Bir an için farz edelim ki, merhum yargıcı gerçekten Yılmaz Güney öldürmüş. O halde olayda açıkça görülen ağır tecavüz ve tahrik sonucu işlenmiş bir cinayette hafifletici bütün etkenleri unutup müebbet hapis istemek neden?... Kaldı ki savcı tarafından yapılan isteğin gerekçesinde, içkili bir lokantada demlenen yargıcı, görev başında ve görev içinde gösteren bir yargı yanlışlığı daha var.


Fatoş Güney, Yılmaz Güney'in Kürt sorunu konusundaki tavizsiz tutumu nedeniyle, o dönem kaldığı İzmit Cezaevi'nde öldürülmeye çalışıldığını da söylüyor:

Yılmaz'ın 'bardağı taşırması' Kürt meselesindeki fikirleri ve siyasi görüşlerindeki tavizsiz tutumu cezasız kalmayacaktı. Pusu kurulmuştu bile, bileti kesilecekti. Bu iş cezaevinde bitirilmeliydi artık. Kimse ne olduğunu bile anlamayacaktı.

Cahil, çulsuz, sahipsiz, dünyadan habersiz, zavallı birini bulup kanına girerek, para vaat ederek dayayacaklardı hapı, bıçağı vereceklerdi eline ve Yılmaz'ın üzerine salacaklardı.

El ayak çekildiğinde, Yılmaz'ın yalnız ve savunmasız olduğu bir anda gerçekleştirilecekti operasyon. Cinayet nedeni de kılıfına uydurulmuştu. Yeraltı dünyasında her zaman işleyen o bildik senaryo girecekti devreye. Ünlü olmak isteyen az ünlü bir kabadayı Yılmaz Güney'i vurarak namını yürütecekti.

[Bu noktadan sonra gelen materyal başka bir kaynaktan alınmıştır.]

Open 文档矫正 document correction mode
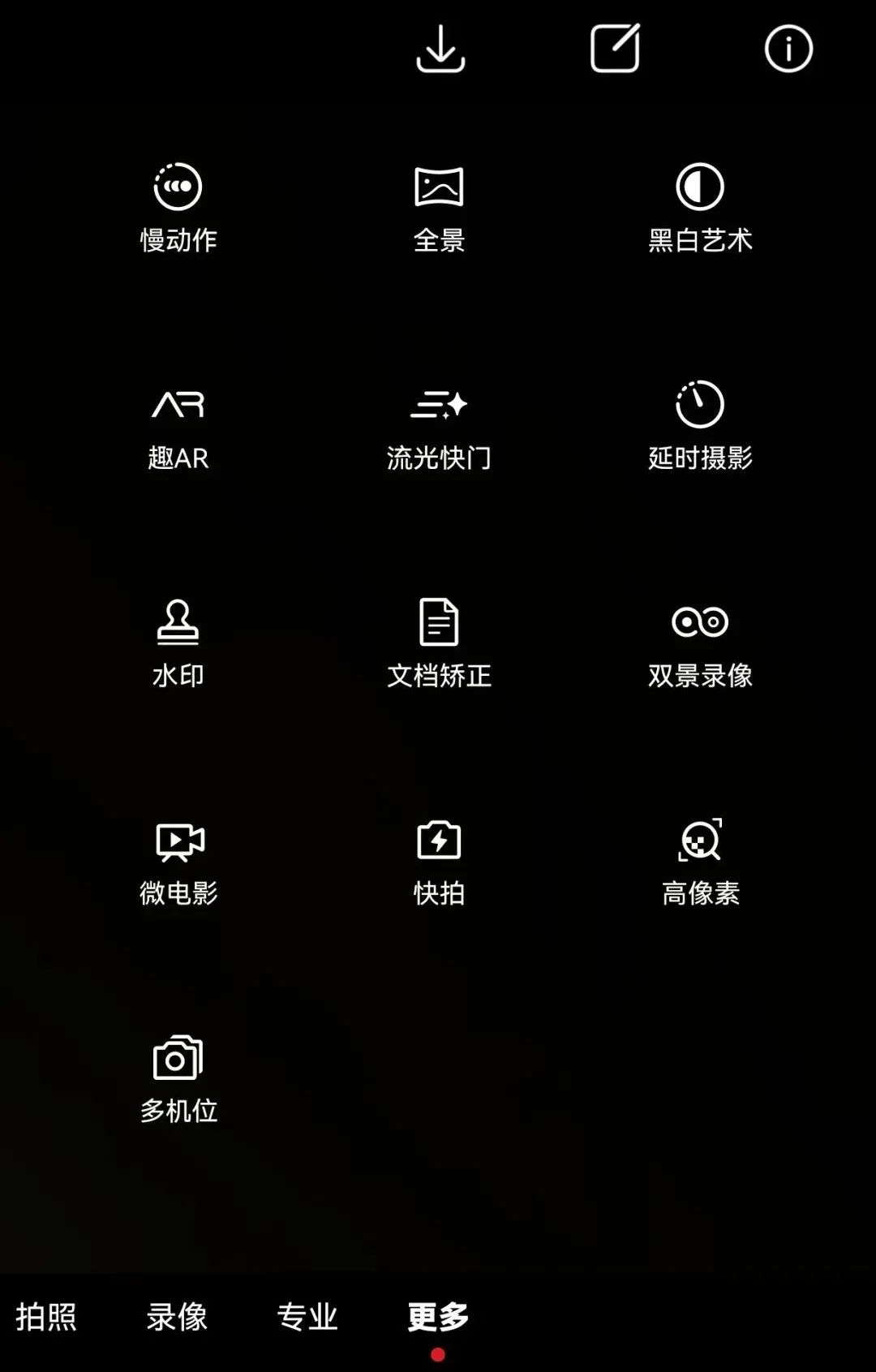Viewport: 876px width, 1372px height. tap(439, 641)
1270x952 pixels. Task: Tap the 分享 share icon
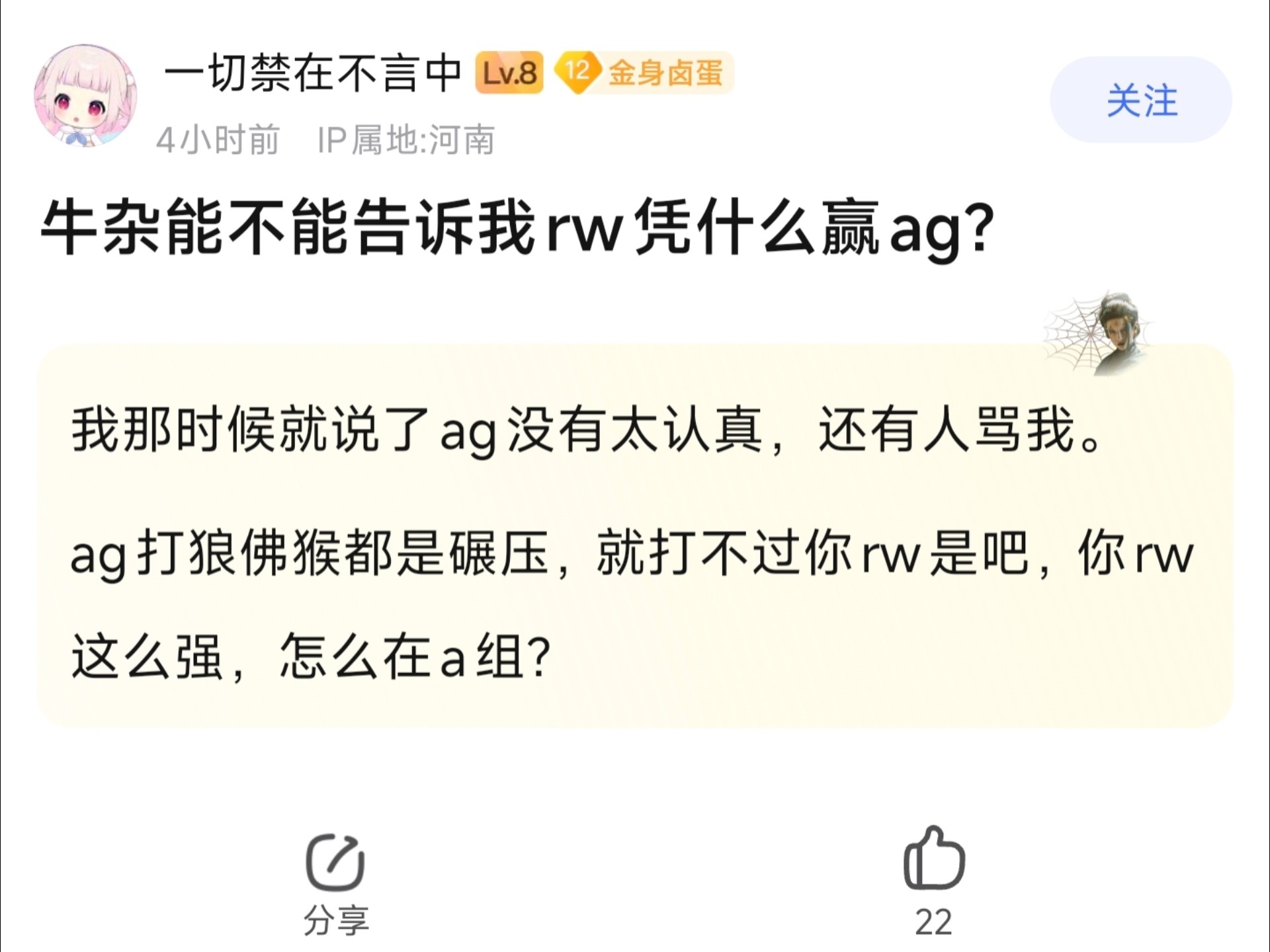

Ve saldırı anını da şöyle anlatıyor Güney:

Koğuşları birbirine bağlayan koridora açılan küçük hole geldiğinde, arkasında belli belirsiz bir hareket hissetti. Bir kedi gibi yaklaşmakta olanı sezmiş, yine bir kedi çevikliğiyle kenara doğru atılarak üzerine geleni şaşırtmayı başarmıştı. Gözüne parlak bir cismin ışığı yansıdı. Yılmaz o parlak cismi kendine doğru savuran çelimsiz kolu bileğinden kavradı. Kısa bir süre direnmeye çalıştı saldırgan ama başarısız oldu.